A new scholarship in Middletown looks to support LGBTQ+ high schoolers in college
A new scholarship for LGBTQ+ students in Middletown is helping high schoolers feel seen and validated for who they are, while also giving them a financial boost as they head off to college.
City officials voted to approve the scholarship in July. It would go into effect next spring and grant $1,000 to eligible graduating seniors from any Middletown high school.
The idea began at a Wesleyan lunch for LGBTQIA staff. Nina Vasquez, program coordinator for Upward Bound, a program that encourages low-income, first generation high school students to apply to college, proposed a scholarship just for LGBTQ+ high schoolers.
Christopher Forte, the assistant general counsel for the city of Middletown, helped pitch the idea to the LGBTQIA Commission in Middletown.
Forte says this is something the city has always wanted to do. But now that Middletown has one of the biggest pride festivals in the state, there’s more money to support a scholarship.
Middletown says they want to invest in their youth. And Forte says it’s still tough to be an LGBTQ+ student. Even though there’s been so much progress with marriage equality, Forte said students can still feel defeated when it comes to using the right pronouns and transgender rights.
“I think to have something like this, to say that people do appreciate who you are, you can be visible, you can be supported and affirmed, whether it’s just in this small way. But hopefully, students will be able to see themselves reflected and use this to go to college and meet new people that are like them,” Forte said.
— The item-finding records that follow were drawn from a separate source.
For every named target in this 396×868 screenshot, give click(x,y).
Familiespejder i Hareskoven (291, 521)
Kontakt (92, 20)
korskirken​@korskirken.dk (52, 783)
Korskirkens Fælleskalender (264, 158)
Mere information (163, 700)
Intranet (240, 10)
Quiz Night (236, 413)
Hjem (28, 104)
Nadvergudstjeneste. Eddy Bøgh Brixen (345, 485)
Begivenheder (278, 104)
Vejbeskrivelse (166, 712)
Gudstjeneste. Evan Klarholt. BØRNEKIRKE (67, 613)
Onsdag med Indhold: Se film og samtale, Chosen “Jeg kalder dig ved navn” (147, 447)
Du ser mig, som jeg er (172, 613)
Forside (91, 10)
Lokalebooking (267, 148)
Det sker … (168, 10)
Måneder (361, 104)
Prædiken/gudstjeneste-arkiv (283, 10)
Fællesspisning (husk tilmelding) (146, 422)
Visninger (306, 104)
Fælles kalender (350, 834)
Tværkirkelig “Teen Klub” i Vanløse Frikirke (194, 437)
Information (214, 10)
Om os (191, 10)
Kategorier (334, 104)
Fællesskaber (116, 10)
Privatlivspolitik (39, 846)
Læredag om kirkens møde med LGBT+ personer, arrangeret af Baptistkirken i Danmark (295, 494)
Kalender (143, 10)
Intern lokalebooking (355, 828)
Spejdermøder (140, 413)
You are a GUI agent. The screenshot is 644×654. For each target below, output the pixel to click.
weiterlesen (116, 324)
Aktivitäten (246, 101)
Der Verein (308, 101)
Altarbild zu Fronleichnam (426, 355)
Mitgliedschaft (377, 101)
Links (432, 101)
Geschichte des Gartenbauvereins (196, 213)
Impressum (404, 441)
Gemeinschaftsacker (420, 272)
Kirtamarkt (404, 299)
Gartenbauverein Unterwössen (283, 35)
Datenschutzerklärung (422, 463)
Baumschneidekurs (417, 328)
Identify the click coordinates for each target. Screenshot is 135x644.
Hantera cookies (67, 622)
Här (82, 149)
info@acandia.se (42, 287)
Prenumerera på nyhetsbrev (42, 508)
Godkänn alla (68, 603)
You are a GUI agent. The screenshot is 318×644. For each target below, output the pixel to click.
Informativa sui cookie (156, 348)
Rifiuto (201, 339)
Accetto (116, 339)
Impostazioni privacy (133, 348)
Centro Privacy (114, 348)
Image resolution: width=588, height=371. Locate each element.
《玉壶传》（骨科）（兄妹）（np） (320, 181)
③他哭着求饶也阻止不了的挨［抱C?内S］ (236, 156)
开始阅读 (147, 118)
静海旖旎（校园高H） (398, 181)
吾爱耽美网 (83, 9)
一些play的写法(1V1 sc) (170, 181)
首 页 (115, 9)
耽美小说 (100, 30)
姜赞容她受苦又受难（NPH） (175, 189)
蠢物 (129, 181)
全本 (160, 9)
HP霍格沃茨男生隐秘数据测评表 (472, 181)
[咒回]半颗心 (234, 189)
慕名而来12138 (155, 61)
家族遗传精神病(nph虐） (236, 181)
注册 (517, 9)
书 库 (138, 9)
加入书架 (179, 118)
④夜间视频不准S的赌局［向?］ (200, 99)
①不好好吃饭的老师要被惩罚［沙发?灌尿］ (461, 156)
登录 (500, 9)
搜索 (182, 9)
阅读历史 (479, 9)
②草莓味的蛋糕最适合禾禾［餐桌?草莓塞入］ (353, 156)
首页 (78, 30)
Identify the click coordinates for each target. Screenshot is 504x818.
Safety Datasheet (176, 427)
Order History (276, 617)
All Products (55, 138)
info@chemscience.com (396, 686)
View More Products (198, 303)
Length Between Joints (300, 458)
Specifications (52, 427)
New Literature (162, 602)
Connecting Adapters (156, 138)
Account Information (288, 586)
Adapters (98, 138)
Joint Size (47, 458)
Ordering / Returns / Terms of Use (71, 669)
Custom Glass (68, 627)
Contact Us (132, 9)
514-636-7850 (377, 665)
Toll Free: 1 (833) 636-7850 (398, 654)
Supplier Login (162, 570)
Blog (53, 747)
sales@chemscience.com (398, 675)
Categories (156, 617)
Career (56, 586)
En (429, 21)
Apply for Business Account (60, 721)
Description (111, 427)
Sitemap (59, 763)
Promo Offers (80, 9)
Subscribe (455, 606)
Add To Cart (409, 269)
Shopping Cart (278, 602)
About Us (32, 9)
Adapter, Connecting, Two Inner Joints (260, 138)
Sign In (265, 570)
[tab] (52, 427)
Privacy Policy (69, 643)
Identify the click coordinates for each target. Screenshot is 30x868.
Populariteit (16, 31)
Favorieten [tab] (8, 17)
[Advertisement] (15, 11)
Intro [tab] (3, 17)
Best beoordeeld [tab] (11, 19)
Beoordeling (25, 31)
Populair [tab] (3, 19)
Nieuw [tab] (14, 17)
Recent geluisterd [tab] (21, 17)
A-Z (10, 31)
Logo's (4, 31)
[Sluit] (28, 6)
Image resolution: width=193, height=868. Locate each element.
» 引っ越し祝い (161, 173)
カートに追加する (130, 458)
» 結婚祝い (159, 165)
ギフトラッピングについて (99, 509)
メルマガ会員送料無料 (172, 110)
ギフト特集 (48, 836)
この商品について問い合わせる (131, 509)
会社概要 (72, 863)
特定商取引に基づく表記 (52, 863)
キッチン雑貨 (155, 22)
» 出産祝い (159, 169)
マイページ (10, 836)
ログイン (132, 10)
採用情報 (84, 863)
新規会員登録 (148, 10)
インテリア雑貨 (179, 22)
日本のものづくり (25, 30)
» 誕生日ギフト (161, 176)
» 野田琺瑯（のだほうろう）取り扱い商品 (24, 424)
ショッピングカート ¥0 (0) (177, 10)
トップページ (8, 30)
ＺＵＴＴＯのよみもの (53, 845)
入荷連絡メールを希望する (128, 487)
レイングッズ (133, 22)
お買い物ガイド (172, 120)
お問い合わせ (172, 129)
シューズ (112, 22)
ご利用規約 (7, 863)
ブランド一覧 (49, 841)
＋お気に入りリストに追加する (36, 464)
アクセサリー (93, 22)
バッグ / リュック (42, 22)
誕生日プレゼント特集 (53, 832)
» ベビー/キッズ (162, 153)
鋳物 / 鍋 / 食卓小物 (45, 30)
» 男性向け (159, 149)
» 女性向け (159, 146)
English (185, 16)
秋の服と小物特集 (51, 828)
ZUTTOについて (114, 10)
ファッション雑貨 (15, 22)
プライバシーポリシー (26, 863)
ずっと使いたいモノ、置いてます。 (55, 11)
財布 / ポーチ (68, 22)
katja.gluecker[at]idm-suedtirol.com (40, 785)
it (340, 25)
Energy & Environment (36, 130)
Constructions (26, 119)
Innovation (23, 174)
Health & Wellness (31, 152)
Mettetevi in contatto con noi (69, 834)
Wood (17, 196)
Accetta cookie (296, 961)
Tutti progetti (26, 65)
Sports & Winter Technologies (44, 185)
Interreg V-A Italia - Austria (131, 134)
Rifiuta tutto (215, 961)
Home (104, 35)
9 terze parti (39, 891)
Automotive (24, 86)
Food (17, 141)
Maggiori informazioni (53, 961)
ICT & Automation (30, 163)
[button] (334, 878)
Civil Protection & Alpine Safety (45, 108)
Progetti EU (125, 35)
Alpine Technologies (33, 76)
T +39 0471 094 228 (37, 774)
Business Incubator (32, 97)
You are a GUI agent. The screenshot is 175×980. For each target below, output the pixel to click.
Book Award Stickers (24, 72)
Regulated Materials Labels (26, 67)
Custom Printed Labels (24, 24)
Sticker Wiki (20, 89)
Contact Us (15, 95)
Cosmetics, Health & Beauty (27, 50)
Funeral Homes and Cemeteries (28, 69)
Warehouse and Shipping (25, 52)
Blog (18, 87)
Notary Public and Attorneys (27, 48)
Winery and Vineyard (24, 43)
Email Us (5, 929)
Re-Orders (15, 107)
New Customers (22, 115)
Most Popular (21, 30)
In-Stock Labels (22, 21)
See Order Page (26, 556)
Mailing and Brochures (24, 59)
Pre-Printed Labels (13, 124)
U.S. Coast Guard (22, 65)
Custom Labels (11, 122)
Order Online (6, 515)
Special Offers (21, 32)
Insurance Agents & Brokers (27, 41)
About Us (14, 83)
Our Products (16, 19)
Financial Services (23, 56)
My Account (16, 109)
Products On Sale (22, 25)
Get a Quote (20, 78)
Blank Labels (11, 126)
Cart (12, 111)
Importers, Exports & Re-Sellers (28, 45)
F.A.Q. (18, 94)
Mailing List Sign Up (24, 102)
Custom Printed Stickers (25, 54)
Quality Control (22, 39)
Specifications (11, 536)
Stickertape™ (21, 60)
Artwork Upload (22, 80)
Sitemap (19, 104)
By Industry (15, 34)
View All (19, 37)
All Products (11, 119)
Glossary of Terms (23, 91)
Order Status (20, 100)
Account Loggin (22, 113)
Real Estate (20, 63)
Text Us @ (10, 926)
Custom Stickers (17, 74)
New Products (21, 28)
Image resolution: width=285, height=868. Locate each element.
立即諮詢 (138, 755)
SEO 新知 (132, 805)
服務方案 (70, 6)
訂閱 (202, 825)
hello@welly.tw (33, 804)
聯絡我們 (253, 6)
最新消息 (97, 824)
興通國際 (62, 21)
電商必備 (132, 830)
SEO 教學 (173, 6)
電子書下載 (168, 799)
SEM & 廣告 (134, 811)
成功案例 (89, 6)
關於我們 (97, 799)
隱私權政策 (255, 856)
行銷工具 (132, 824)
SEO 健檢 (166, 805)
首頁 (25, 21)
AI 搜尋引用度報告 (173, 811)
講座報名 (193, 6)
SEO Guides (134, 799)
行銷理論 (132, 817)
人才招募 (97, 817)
The LGBTQIA Commission in Middletown will have its first meeting in early December to go over what the form of the scholarship will look like and the dates students can apply. According to Forte, application dates will open in the spring – at the end of April 2024.
Vasquez said when she told her students, they were more than excited for the opportunity. “They felt validated and seen. They told me, ‘Wow. Like, I could go to college.’”
“It becomes isolating when you don't see that visibility and that exposure. I feel like this scholarship is a welcome, it’s a ‘your high school sees you, your town sees you, your people see you’ and you feel more confident. Like, I got a scholarship for being me,” she said.